A pesar de todo, Alma no tenía la suficiente fuerza de voluntad para dejarlo. Aún lo amaba como la primera vez y Marcos lo sabía, así que no discutió más con él. Marcos le presionó los labios suavemente contra la comisura de su boca y se separó para mirarla a los ojos.

—Te amo —dijo en voz más receptiva—. Vamos al auto. Prepararé la cena esta noche, no me gusta que estés enfadada conmigo.

Durante el camino él se mostró atento e intentó hacer algunos chistes para que ella cambiara su humor, pero Alma no menguó su actitud y optó por castigarlo con su silencio.

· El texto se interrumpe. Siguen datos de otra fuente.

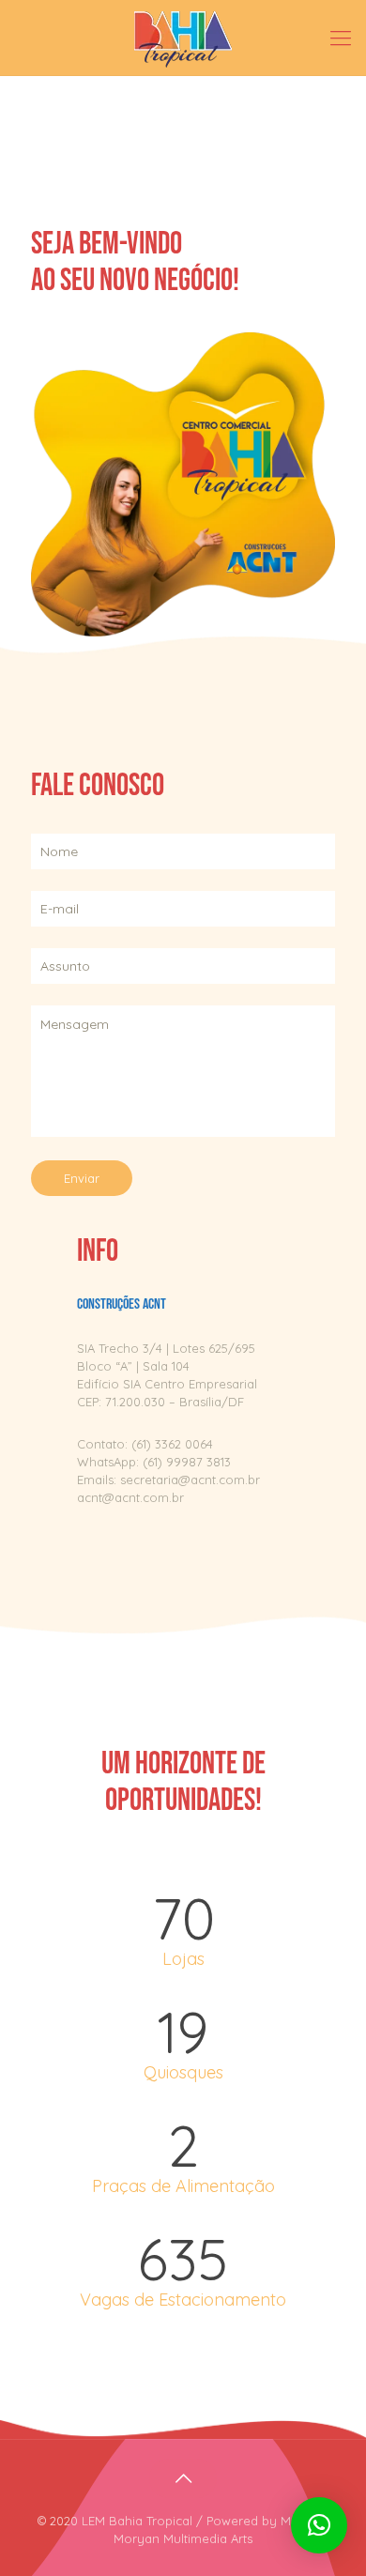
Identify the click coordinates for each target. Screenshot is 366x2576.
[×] (319, 2525)
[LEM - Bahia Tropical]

Una vez llegaron a su casa, ubicada a las afueras de la ciudad, Alma se encerró en su habitación y evitó que Marcos le colocara las manos encima. El hombre ya no se mostró enfadado, sino comprensivo. Realmente, solo quería hablar con ella y arreglar la situación.

—No voy a obligarte a hacer nada que no quieras —dijo Marcos, dando ligeros golpes a la puerta—. Nunca te engañé. Solo quiero que me creas. Odio oírte llorar por mi culpa.

Sin embargo, el llanto de Alma no se debía solo a su traición. En realidad, desde que amaneció su día iba de mal en peor: Matías se cayó por las escaleras, había encontrado a su esposo siéndole infiel y ahora tenía ante sus ojos los resultados de los exámenes médicos que se mandó hacer cuando empezó a sentirse mal.

—Esto no puede ser cierto —dijo Alma, observando las lágrimas caer sobre el papel que sostenía en sus manos temblorosas—. No, por favor, tiene que ser un error.